Colossians 1:20 (NRSV)

In marriage I have come to a greater appreciation of the relational dance of give and take, of pursing and being pursued. Traditional roles say that when it comes to courtship and sex, men are the pursuers and women the captivated. I have found it generally true as are most generalities, but it’s too simplistic a construct for the intimacy of so mysterious and complex of relationship. I often find myself to be the pursuer, but it’s certainly fun when Wendy pursues me.

I find it fascinating that God so often uses the metaphor of marriage to describe His relationship with us. As a young man I struggled a lot with the notion of Jesus’ followers being described as “the bride of Christ.” To be honest, it was discomforting to my male ego. After years of navigating marriage, however, I realize how apt a metaphor it is. I begin to understand that it’s far more intimate and mysterious than the simplistic generalities of gender.

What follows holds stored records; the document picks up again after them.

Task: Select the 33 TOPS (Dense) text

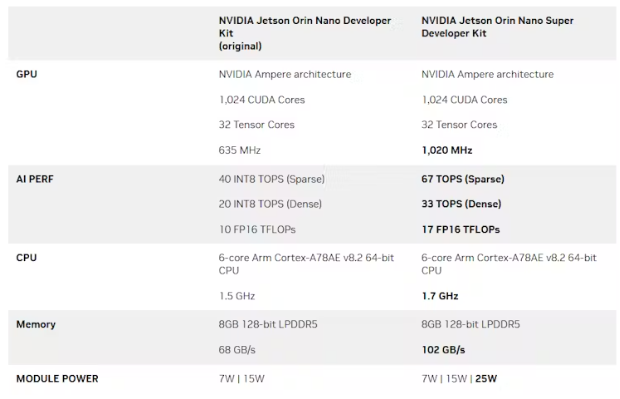Action: tap(461, 204)
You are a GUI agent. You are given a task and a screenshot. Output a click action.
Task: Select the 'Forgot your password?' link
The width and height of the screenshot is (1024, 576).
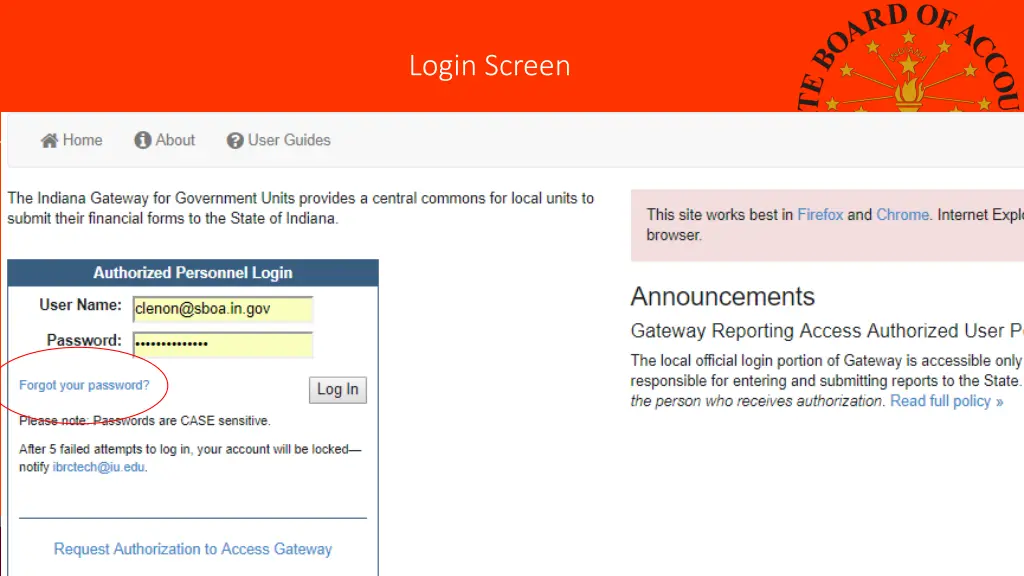point(85,384)
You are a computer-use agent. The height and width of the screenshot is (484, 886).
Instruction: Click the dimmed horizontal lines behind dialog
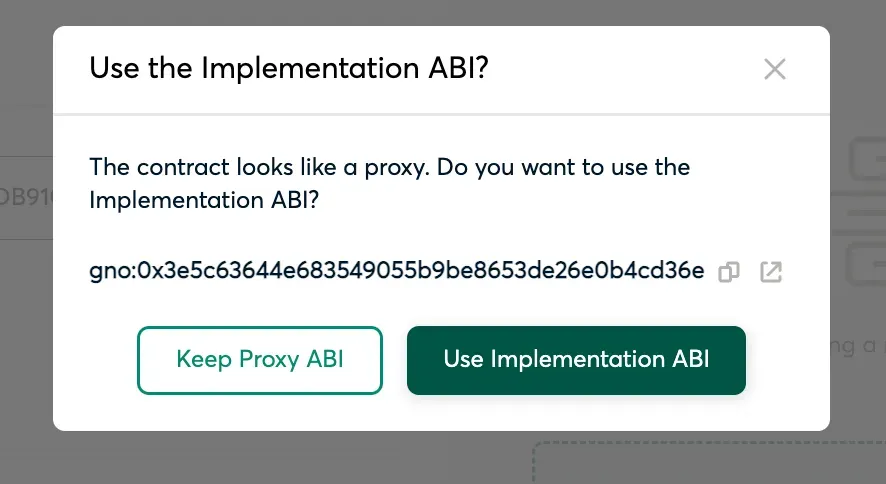point(858,213)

In today’s chapter, Jesus is described as the reconciler. He reconciled us to him. He pursued. He initiated. He came to us. He sacrificed Himself for us. He gave. He drew us in.

When Jesus found me, I was seeking, but looking back there is no doubt in my mind or spirit that it was Jesus who found me in my seeking and drew me in. He pursued me. He reconciled me to Himself.

I was, and am continually, captivated.